Für einen neuen Generationenvertrag : Datum: Autor: Autor/in: Peer Zickgraf

Die Online-Redaktion sprach mit dem Familiensoziologen Prof. Hans Bertram, federführender Verfasser des 7. Familienberichts "Familie zwischen Flexibilität und Verlässlichkeit".

Hans Bertram am Rednerpult
Prof. Hans Bertram auf dem 3. Ganztagsschulkongress in Berlin. Von 2003 bis 2005 war er Vorsitzender der Siebten Familienberichtskommission des Deutschen Bundestages und Mitglied der Kommission "Familie und demographischer Wandel" der Robert-Bosch-Stiftung.

Online-Redaktion: Die Berliner Rede des Bundespräsidenten Horst Köhler akzentuiert den gegenwärtigen demografischen Wandel. Bildungsausgaben sollten auch in diesen Zeiten nicht gekürzt, sondern stattdessen noch erhöht werden. Warum spielen demographische Entwicklungen eine so große Rolle in der Bildungspolitik?
 
Bertram: Wenn es jetzt weniger Kinder gibt, besteht die Chance, mehr in diese wenigeren Kinder zu investieren. Wir wissen, dass die Eltern heute weniger Kinder haben als früher, gleichzeitig verbringen sie mit ihren Kindern sehr viel mehr Zeit.

Online-Redaktion: Was haben der Bund und die Länder davon, wenn sie mehr Chancen- und Bildungsgerechtigkeit für die Kinder herstellen?

■ BEREITGESTELLTE DATEN ■
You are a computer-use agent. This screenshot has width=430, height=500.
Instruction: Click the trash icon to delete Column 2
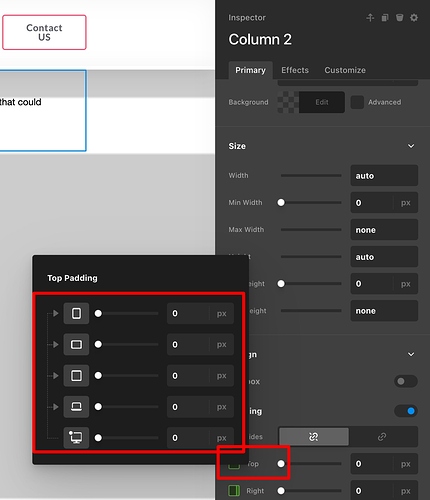click(399, 18)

■ AUFGABEN ■
1) In welchem Zeitraum war Hans Bertram laut dem Interview zum Generationenvertrag Vorsitzender der Siebten Familienberichtskommission des Deutschen Bundestages?
2) Nehmen Sie das Interview zum Generationenvertrag nach der letzten Frage der Online-Redaktion wieder auf und führen Sie es fort.
Die Daten sind gesondertes Material und gehören nicht zum Interview zum Generationenvertrag.

■ DIE ERGEBNISSE ■
1) Von 2003 bis 2005.

2)
Bertram: Wir müssten davon abkommen, dass wir die Zahl der Kinder nur damit begründen, sie seien zur Sicherung unserer Alterssysteme oder ähnliches notwendig. Dies ist eine funktionale Betrachtung. Stattdessen müssen wir einräumen, dass Kinder die gleichen Rechte haben wie die Erwachsenen, ihre eigene Zukunft zu gestalten. Das ist ganz wichtig, denn nur, wenn wir über uns selbst nachdenken, sind wir auch bereit, zu investieren. Warum verständigt sich die Gesamtgesellschaft nicht darüber, dass wir diese frei werdenden Mittel nicht zum Sparen nutzen, sondern dafür, dass Kinder besonders gut ausgebildet werden und damit besonders gute Chancen auf dem Arbeitsmarkt erwerben.

Politisch gesprochen heißt das, dass ich davon ausgehe, dass die Länder, die viel in ihre Kinder investieren, viele Probleme, die wir sonst vor uns sehen, nicht haben werden. Würden wir heute zum Beispiel mehr in die Kinder der Migranten investieren, könnten wir davon ausgehen, dass sie ein höheres Maß an Chancen auf dem Arbeitsmarkt erwerben, als sie diese heute haben. Das heißt, die Kosten, die später auf uns zukommen, wenn wir jetzt nicht gut investieren, könnten wir sehr gut vermeiden.

Online-Redaktion: Steht dagegen nicht das Interesse der besser gestellten Familien, ihre Kinder angesichts der wirtschaftlichen Probleme und der Engpässe auf dem Arbeitsmarkt abzuschirmen?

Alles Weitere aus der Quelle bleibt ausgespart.